Other Proposed LNG Facilities
AltaGas Idemitsu Joint Venture
Calgary-based AltaGas Ltd. and Japanese oil refiner Idemitsu Kosan Co. Ltd. have applied to the National Energy Board for a 25-year licence to export liquefied natural gas from northwestern B.C. The two companies signed an agreement in January 2013 to form their joint venture, which now has been named Triton LNG LP. Triton aims to export up to 2.3 million tonnes of LNG annually, or roughly 115 billion cubic feet from either Kitimat or Prince Rupert.
PACIFIC OIL & GAS
The Singapore company has proposed an LNG processing and shipping facility in Woodfibre.
B.C. LNG Export Co-Operative
B.C. LNG will be operated by Douglas Channel Energy Partners, which is a partnership between LNG Partners and the Haisla Nation in B.C. Currently, there are 16 members of the co-operative. In 2011, the National Energy Board granted
B.C. LNG a 20-year licence for the export of 1.8 million tonnes of LNG annually from Kitimat, B.C. In May 2013 an unnamed Asian investor and Golar LNG, a Bermuda-based company that runs a fleet of LNG tankers, announced they have purchased a 25-per-cent stake in the project.
Imperial Oil/Exxon LNG Project
Imperial Oil Ltd. and its parent, Exxon Mobil Corp., are in the early stages of planning an LNG export business from B.C. The facility will build on their $3.1- billion acquisition of natural gas producer Celtic Exploration Ltd., as well as gas holdings they already own in western Alberta and in the Horn River shale gas play in B.C. The capacity of the facility has not yet been disclosed. Imperial Oil Ltd./Exxon Mobil have also recently submitted non-binding expressions of interest to acquire Crown land at Grassy Point, B.C., for development of an LNG export facility.
Nexen/Inpex LNG Project
Nexen Inc. and Japan’s Inpex Corp. have a joint venture to develop unconventional shale gas assets in the Horn River, Cordova and Liard basins in northeastern B.C. As part of the joint venture, the partners intend to jointly investigate the feasibility of a potential downstream project, including an LNG export facility.
Fortune Creek Gas Plant and Discovery LNG
In October, Texas-based oil and gas production company Quicksilver Resources Inc. was issued a conditional Environmental Assessment Certificate for the Fortune Creek Gas Plant, located near the Horn River Basin. The plant will remove hydrogen sulphide and carbon dioxide from raw natural gas to produce treated gas for transport to market. QRI is proposing to develop the facility in stages, with the initial phase having a processing capacity of 4.25 million cubic metres per day and further phases bringing the total processing capacity up to 16.9 million cubic metres per day. This gas would be transported to another potential QRI project: a storage and loading facility titled Discovery LNG on the north side of Campbell River. This proposed facility would be built and operated by a partnership between QRI and a yet-to-be-determined third party in order to convert natural gas into LNG for export to Pacific Rim markets in Asia.
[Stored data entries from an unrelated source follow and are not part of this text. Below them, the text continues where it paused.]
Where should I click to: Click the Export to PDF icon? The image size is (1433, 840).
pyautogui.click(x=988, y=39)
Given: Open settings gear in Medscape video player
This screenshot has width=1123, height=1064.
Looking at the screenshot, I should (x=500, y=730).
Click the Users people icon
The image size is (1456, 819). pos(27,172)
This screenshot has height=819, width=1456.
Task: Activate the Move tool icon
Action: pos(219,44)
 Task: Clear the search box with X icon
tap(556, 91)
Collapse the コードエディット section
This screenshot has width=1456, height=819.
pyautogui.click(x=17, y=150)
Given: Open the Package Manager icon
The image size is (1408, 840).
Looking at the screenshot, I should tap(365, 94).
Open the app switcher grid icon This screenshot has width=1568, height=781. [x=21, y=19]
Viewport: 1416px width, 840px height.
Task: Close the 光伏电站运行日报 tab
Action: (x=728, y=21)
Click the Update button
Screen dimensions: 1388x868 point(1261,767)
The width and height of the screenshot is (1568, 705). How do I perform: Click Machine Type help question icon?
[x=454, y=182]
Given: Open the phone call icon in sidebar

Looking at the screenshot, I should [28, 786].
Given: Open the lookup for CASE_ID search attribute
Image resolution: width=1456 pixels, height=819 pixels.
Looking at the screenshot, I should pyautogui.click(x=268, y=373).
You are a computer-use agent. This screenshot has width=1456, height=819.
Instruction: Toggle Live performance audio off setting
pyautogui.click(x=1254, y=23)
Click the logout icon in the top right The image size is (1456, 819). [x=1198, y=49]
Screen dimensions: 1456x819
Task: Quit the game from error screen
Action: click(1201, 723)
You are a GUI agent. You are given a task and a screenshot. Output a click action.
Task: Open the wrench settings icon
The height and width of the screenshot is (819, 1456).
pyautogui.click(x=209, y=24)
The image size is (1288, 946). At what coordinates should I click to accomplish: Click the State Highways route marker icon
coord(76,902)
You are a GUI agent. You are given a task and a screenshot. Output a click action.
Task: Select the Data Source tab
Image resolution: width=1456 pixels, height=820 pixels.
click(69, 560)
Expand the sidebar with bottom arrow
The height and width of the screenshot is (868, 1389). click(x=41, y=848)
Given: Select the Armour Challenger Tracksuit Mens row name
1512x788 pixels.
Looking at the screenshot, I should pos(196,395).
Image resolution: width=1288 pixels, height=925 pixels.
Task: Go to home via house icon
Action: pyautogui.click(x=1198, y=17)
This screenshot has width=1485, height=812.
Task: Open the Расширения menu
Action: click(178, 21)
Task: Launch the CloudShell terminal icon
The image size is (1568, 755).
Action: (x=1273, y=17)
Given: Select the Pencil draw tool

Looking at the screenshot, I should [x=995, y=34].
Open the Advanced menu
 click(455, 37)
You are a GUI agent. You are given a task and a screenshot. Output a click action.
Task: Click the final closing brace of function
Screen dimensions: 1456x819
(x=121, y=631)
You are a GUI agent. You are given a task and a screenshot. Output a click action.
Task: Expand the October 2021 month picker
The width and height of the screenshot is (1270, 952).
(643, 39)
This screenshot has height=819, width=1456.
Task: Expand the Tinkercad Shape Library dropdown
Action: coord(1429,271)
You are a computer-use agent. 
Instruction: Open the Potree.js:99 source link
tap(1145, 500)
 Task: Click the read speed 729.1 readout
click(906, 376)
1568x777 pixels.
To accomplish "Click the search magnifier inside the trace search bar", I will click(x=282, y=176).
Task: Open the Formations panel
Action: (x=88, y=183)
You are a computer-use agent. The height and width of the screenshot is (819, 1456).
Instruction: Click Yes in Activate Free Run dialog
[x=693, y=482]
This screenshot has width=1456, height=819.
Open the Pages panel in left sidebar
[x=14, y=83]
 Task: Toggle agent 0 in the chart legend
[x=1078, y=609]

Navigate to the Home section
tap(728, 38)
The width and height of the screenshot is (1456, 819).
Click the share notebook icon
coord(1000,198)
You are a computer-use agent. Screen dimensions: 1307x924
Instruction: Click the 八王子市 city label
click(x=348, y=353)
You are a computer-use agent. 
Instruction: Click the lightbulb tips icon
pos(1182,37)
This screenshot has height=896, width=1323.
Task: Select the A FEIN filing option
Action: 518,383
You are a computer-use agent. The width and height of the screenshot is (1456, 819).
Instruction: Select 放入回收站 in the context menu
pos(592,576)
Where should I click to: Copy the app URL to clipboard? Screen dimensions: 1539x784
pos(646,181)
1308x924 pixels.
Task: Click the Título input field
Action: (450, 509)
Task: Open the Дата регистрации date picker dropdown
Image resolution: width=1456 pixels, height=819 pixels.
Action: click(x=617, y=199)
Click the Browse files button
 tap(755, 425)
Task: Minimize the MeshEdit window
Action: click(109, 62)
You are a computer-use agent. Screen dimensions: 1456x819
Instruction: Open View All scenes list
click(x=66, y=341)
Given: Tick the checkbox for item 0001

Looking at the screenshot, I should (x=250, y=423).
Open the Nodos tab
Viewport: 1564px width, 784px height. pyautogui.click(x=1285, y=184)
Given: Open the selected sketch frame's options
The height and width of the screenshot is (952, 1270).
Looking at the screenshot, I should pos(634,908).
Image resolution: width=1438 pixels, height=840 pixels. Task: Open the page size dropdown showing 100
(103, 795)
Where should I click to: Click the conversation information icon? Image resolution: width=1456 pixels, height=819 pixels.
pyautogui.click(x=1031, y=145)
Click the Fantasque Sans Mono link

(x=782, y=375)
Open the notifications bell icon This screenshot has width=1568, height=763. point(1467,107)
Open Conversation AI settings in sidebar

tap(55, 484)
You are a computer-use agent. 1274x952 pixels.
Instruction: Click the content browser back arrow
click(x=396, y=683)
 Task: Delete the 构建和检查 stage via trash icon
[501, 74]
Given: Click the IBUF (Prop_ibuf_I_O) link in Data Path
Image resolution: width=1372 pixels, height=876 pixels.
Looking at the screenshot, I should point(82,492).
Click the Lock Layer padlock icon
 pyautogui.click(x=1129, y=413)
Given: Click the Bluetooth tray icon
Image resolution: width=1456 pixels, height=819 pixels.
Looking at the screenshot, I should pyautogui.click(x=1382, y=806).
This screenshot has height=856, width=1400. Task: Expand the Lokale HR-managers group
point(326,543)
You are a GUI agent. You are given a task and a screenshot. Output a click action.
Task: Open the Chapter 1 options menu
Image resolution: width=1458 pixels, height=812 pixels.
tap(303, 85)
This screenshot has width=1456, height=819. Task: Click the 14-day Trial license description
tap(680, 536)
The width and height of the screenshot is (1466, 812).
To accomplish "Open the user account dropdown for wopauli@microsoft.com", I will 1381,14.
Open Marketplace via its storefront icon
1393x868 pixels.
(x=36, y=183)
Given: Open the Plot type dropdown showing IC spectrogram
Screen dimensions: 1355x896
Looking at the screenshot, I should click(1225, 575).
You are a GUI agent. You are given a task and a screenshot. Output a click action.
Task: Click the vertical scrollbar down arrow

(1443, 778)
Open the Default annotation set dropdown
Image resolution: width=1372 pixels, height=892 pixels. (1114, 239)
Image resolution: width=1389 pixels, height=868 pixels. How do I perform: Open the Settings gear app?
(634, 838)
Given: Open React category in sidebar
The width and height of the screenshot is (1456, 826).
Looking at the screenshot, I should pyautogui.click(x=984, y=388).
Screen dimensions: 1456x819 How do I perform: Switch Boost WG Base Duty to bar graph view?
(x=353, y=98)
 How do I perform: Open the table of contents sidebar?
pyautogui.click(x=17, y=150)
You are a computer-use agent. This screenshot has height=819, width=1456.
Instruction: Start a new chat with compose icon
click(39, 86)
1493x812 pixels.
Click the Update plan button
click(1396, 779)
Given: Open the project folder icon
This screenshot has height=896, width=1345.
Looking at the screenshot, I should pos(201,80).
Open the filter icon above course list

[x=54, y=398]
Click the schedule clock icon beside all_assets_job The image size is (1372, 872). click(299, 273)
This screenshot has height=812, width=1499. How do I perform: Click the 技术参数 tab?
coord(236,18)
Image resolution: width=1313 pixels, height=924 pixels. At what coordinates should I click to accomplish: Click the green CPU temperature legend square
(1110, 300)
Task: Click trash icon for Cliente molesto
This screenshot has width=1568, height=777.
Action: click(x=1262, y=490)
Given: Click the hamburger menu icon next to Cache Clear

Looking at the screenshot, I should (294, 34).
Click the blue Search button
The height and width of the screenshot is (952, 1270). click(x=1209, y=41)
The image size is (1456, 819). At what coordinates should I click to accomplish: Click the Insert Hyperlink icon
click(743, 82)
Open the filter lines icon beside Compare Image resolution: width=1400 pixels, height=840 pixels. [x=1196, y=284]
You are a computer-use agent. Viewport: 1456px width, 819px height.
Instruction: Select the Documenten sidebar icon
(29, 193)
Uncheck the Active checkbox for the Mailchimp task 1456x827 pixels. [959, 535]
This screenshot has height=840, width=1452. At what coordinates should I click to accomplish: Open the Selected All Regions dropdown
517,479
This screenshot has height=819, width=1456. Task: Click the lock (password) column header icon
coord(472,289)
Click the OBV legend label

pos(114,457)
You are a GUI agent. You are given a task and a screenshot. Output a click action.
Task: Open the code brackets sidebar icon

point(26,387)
In 2011 China’s CNOOC Ltd. acquired Calgary-based Nexen Inc. as a subsidiary. Inpex Corp. and JGC Corp., both of Japan, have now partnered with Nexen in a proposed LNG facility and export terminal called Aurora LNG to be located at Grassy Point, near Prince Rupert. As of November 2013 the Nexen-led venture paid $24 million to the Government of B.C. as part of an exclusive agreement for the right to pursue long- term access to the Crown land at Grassy Point to examine the project’s potential. The next steps will involve a site-viability review, an environmental impact assessment and stakeholder consultation. The companies are also looking into developing shale gas assets in the Horn River, Cordova and Liard basins in northeastern B.C.